At the same time, multi-modal virtual worlds can help
patients to move beyond the sometimes boring and
monotonous traditional relearning methods, where
the use of graphics and sound could stimulate older
adults' cognitive functions (Yeh, Pai & Jeng, 2019).
4.3 Speech Relearning
Despite the feature of speech interaction with virtual
reality systems (Chun et al., 2015), it was hard to find
studies on speech relearning in virtual worlds. An
explanation might be, as it was stated by, that “speech
rehabilitation intervention options are few”, but that
there have been some tests where Aphasia scripts
have been combined with speech training where the
proper articulation was illustrated by the mouth of an
avatar. Probably that the search strategy here should
be to replace "stroke rehabilitation" with “aphasia
scripts”. However, the result might be the same, and
as pointed out by Amaya et al. (2018), there is an
increasing contribution of digital systems for aphasia
therapy, but virtual reality applications still are rare.
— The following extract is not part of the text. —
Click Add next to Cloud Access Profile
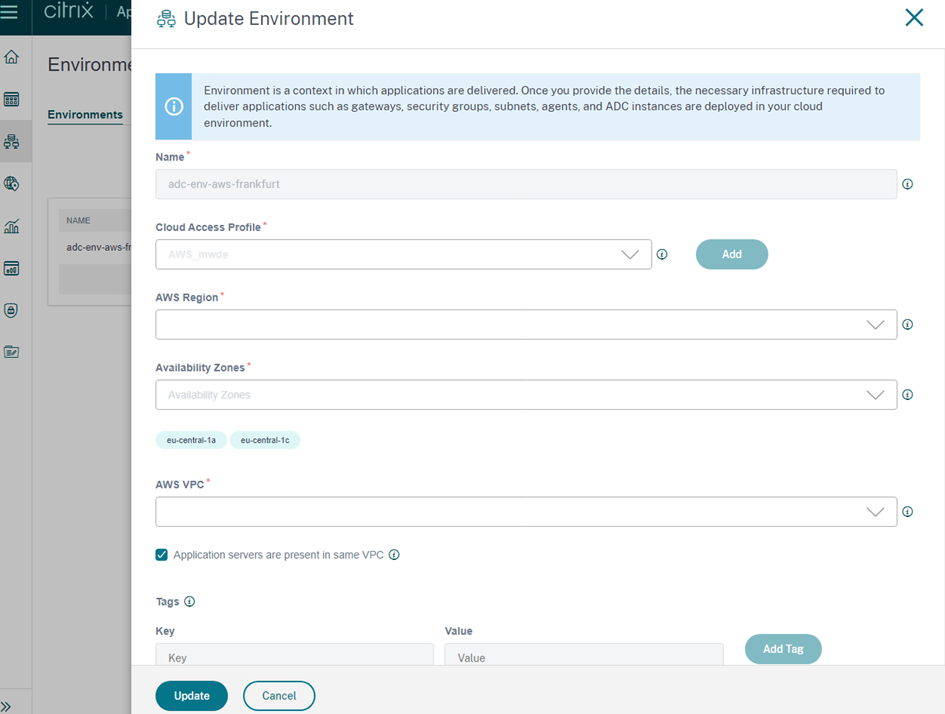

An interesting concept is to create virtual speech
relearning exercises as multi-user environments
where patients can interact with therapists, support
staff and other patients. Many interviewed patients
mentioned their appreciation for interaction, humour
and social contact, and only one patient found the
social interaction to be fatiguing (Amaya et al., 2018).
4.4 Game-based Relearning
Considering motoric relearning, virtual bowling was
found to be the game that strongly activated the upper
limbs, and that football and downhill skiing games are
suitable exercises for the lower limbs (Kamińska et
al., 2018). In the frequently cited study by Saposnik
et al. (2010) the conclusion was that game-based
virtual reality applications offer a safe, feasible, and
potentially effective alternative for motoric
relearning after stroke. On the other hand, some types
of games need a careful matching between the desired
therapeutic outcomes and the gaming impact on
stroke patients (Sheehy et al., 2019).
To develop video games is often time consuming
and costly, and a cost-efficient approach could be to
collaborate or to work in parallel with the game
industry (Gamito et al., 2017). The idea of a
relearning process built on games that have not been
The Use of Virtual Reality Applications in Stroke Rehabilitation for Older Adults: Technology Enhanced Relearning
151
fully designed for rehabilitation (Gamito et al., 2011),
might clash with the idea of a truly individualised and
adapted relearning process (Ahmad, Mozelius &
Ahlin, 2019). A recommended way to increase users'
safety, usability and acceptability of the games is
user-centred design where stroke patients are
involved in the game development (Howes et al.,
2019).
4.5 General Discussion
Another aspect of the discussion between high-end
games with complex virtual reality worlds is the
cybersickness phenomenon. Cybersickness that is an
issue in virtual reality worlds resembles of motion
sickness with symptoms such as nausea and cold
sweating (Mazloumi et al., 2018). To avoid
cybersickness among older adults the idea could be to
choose semi-immersive or non-immersive virtual
reality systems since they induce less cybersickness.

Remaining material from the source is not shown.